D’autres sujet à venir ?
JVR : La décarbonisation de la mobilité individuelle est un enjeu crucial. La nécessité de solutions pour les déplacements individuels perdurera. Pour faciliter cela, il est essentiel d’avoir des outils qui facilitent la mise en relation des services de mobilité. Actuellement, de nombreuses analogies subsistent dans le fonctionnement de la mobilité et de la réparation. Nous croyons en l’adoption de solutions technologiques pour accélérer les processus et favoriser la réparation plutôt que le remplacement. Nous investissons activement dans des plateformes qui simplifient la relation, la mobilité et la réparation, avec un déploiement à l’échelle européenne.
Comment se vit l’engagement au sein de SARETEC ?
JVR : Un rappel, notre démarche d’entreprise à mission a été officialisée le 19 juin 2023. Cette évolution de notre statut témoigne de notre engagement envers des pratiques durables et significatives.

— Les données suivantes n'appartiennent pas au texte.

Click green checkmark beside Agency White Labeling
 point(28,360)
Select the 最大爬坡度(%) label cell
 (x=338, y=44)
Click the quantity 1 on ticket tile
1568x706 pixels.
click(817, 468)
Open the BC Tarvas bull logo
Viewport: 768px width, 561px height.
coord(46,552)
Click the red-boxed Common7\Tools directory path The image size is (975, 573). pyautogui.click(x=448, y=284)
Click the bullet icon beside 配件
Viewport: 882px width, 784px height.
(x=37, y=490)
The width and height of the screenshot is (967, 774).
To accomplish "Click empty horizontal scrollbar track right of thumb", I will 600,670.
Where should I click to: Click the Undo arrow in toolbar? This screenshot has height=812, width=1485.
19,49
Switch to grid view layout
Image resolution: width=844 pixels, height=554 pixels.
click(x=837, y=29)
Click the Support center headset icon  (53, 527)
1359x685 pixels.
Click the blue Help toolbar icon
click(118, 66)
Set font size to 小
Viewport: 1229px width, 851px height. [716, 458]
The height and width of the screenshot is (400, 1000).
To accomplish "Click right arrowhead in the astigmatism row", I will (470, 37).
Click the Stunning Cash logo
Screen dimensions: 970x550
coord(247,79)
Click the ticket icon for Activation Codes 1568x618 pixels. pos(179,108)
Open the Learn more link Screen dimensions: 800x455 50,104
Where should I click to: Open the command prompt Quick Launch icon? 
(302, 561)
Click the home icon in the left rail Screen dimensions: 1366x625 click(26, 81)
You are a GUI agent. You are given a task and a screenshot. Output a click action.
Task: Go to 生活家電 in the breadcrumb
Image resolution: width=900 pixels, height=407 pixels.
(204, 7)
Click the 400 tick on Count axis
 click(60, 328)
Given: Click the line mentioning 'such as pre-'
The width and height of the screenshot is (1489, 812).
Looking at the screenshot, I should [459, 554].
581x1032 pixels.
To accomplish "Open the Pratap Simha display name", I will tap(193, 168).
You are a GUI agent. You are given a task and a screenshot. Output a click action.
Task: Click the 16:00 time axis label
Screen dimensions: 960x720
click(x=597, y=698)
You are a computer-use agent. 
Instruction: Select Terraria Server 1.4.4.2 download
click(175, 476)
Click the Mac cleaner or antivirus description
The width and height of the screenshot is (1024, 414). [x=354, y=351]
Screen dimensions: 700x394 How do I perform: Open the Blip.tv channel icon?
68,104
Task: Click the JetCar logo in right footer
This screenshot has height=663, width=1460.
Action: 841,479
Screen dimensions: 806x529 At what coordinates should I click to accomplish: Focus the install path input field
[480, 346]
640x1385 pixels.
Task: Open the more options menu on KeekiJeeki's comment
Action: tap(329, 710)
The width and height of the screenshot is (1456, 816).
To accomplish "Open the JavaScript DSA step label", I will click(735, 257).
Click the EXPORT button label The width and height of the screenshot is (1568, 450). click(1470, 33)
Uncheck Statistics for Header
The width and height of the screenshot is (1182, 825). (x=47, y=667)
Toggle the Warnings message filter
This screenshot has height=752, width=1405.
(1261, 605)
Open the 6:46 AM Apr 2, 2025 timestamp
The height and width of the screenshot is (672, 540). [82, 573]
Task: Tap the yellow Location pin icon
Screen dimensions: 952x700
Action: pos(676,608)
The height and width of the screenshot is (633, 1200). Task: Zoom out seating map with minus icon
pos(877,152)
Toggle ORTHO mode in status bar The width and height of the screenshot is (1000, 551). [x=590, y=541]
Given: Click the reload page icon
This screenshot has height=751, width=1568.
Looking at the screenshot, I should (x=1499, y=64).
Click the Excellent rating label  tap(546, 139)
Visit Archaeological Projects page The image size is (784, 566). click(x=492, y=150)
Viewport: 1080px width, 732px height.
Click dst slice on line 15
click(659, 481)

Nous croyons fermement en l’importance d’instaurer une relation de confiance avec nos collaborateurs, basée sur l’autonomie et la réciprocité. Nous souhaitons impliquer l’ensemble de l’entreprise dans la définition de nos objectifs opérationnels et renforcer notre engagement collectif envers une transformation positive et durable.
L’engagement est total ?
JVR : L’engagement de nos collaborateurs varie, comme c’est le cas dans toute entreprise. Notre entreprise a sa « sociologie » avec des générations différentes (30% des collaborateurs eux ont moins de 35 ans), des cultures professionnelles différentes (ingénieurs, juristes, …), des métiers différents. Toutefois, le besoin d’un métier épanouissant est partagé par tous. Ajouter plus de sens à un métier contribue à cet épanouissement. En créant une boucle vertueuse entre sens et engagement, nous obtenons une meilleure perception des clients, une satisfaction accrue, des résultats positifs et une amélioration de la productivité. Nous continuons notre travail collaboratif pour identifier les actions et les objectifs opérationnels les plus importants pour les collaborateurs. Cette démarche reflète notre conviction que ceux qui sont directement impliqués ont les meilleures idées et solutions. Notre entreprise embrasse cette approche participative pour façonner son avenir.